MATERIAL PROVIDED:
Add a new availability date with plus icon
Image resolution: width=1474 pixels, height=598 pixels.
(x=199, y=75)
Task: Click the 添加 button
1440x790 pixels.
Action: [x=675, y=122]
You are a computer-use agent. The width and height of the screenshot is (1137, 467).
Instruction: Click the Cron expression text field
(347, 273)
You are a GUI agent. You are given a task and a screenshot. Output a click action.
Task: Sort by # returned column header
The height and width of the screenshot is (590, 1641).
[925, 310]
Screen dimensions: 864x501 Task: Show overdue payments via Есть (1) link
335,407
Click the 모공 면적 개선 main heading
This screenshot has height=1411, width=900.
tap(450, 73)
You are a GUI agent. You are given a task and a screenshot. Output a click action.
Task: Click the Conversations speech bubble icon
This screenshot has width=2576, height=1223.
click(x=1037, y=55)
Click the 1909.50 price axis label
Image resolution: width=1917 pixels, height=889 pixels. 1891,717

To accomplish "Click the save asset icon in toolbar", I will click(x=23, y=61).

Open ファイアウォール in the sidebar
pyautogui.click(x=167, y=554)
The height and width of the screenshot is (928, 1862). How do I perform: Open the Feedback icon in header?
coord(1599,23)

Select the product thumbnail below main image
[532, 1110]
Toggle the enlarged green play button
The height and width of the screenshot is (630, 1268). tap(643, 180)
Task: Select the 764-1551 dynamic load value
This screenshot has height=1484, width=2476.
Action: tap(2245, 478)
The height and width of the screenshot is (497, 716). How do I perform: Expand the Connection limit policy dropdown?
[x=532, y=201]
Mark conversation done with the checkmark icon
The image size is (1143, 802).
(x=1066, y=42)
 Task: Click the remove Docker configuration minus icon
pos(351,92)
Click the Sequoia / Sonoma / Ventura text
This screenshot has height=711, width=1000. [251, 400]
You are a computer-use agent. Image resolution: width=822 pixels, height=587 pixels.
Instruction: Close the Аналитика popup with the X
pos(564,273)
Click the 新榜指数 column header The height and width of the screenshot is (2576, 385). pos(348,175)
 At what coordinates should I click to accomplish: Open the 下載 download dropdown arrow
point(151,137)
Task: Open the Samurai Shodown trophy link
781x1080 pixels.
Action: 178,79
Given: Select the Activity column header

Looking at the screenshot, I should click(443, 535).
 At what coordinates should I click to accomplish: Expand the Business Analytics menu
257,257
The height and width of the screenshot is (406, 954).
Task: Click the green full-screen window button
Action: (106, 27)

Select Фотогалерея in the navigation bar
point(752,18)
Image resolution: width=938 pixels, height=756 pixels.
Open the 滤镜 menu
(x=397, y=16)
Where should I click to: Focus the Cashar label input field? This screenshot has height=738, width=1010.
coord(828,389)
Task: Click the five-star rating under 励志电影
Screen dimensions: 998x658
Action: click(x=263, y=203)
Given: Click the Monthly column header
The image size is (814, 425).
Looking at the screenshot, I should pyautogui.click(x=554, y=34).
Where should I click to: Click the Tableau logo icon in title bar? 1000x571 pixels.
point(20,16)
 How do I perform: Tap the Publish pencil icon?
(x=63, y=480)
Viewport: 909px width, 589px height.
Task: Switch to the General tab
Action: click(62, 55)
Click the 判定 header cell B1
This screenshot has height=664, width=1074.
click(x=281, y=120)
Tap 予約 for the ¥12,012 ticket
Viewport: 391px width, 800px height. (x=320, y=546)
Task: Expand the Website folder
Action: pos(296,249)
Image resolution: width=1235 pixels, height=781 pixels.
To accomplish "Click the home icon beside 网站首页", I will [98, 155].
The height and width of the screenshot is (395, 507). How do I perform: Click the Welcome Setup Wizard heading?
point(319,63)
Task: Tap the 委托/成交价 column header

THE PROBLEM:
Your task is to copy every line of the entries that contains the string "computer".

SOLUTION TO THIS TASK:
You are a computer-use agent. The width and height of the screenshot is (1137, 467).
You are a computer-use agent. Image resolution: width=822 pixels, height=587 pixels.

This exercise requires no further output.